In this section, prior research is reviewed and 
contextualized relevant to the study, with an emphasis 
on topics such as societal bias in image captioning, 
performance evaluation of the Nvidia Jetson Nano, 
practical applications of the Jetson Nano in machine 
learning, and its role in embedding AI in DIY projects. 
The seminal work in paper [1] investigates the 
amplification of societal bias in image captioning 
models. The authors introduce LIC, a novel metric for 
studying captioning bias amplification. Their study 
emphasizes the importance of considering the entire 
context in bias evaluation and highlights potential 
challenges in bias mitigation efforts.

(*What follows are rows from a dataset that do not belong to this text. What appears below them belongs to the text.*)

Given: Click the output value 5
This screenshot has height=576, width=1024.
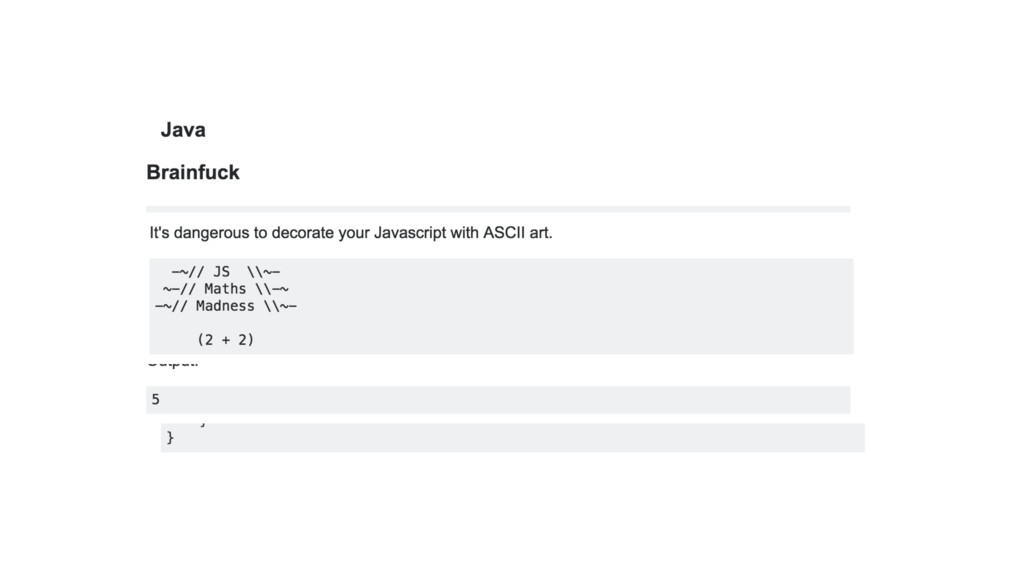Looking at the screenshot, I should pyautogui.click(x=155, y=399).
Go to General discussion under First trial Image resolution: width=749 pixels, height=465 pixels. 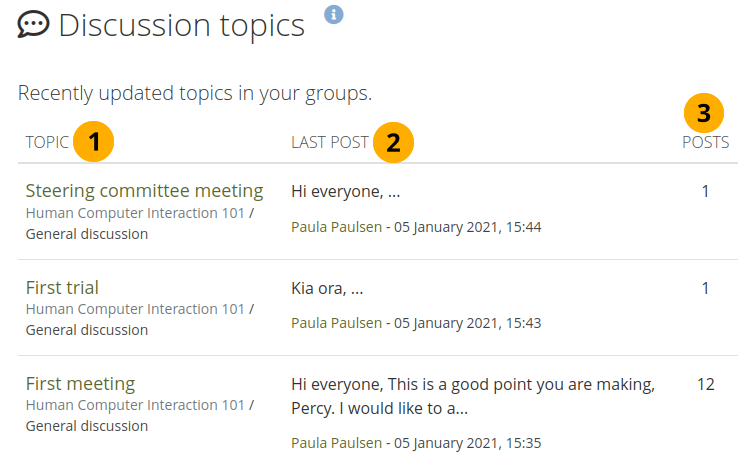coord(87,330)
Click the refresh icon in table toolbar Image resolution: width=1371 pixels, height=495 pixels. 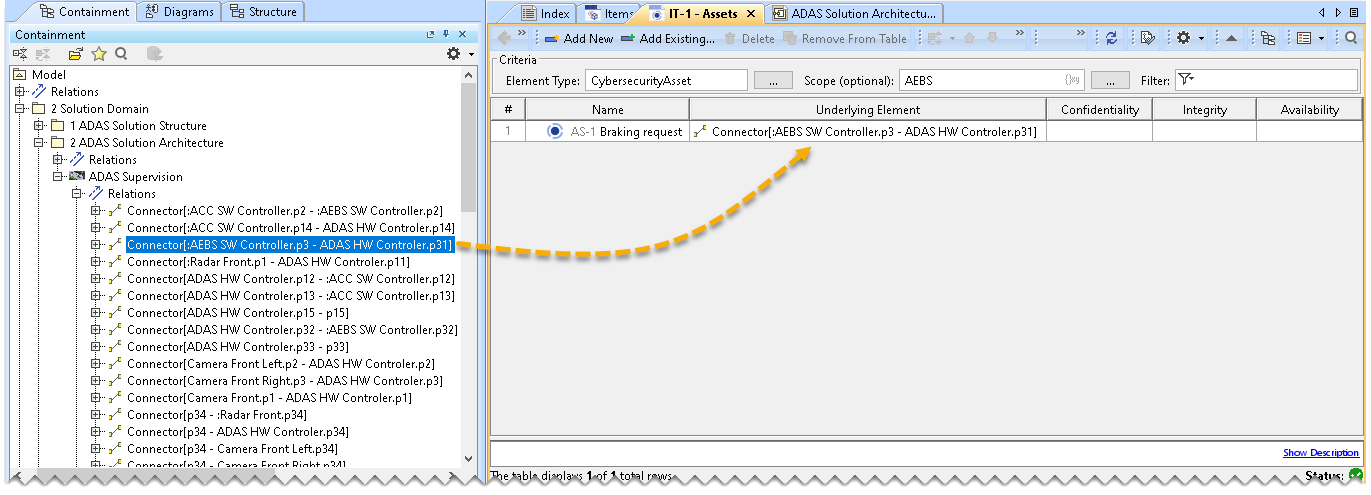(1111, 38)
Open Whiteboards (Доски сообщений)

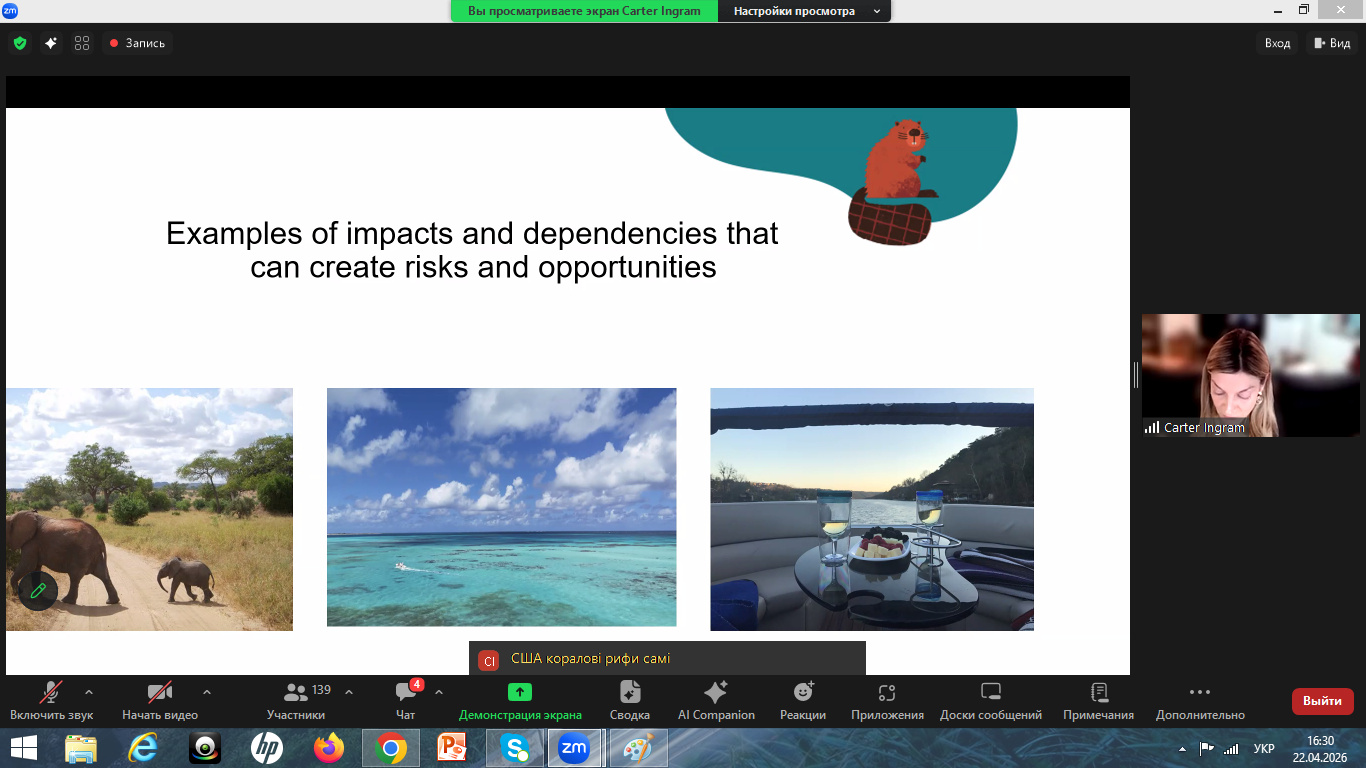[990, 699]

The authors in 
paper [2] provide insights into the performance 
evaluation of the Nvidia Jetson Nano using a real-time 
machine learning application. It sheds light on practical 
aspects of using the Jetson Nano for machine learning 
tasks, which is pertinent to the research involving the 
Jetson Nano. The research in [3] presents a practical 
application of the Jetson Nano in the development of a 
portable sign language translation platform. It 
showcases the Jetson Nano's role in enabling real- 
world, deep learning-based applications and highlights 
its relevance to the exploration of practical 
implementations. The article in [4] offers hands-on 
insights into embedding AI using the Nvidia Jetson 
Nano for DIY projects. It underscores the Jetson Nano's 
compact yet potent capabilities for AI integration in 
real-world projects, aligning to highlight its utility in 
various contexts. By encapsulating and framing these 
interconnected studies, the research is situated within 
the expansive tapestry of image captioning bias, 
evaluations of Jetson Nano's capabilities, and its 
pragmatic implications in the domains of machine 
learning and DIY AI endeavors. Together, these 
scholarly works furnish invaluable perspectives, 
anchoring the importance and relevance of the current 
research.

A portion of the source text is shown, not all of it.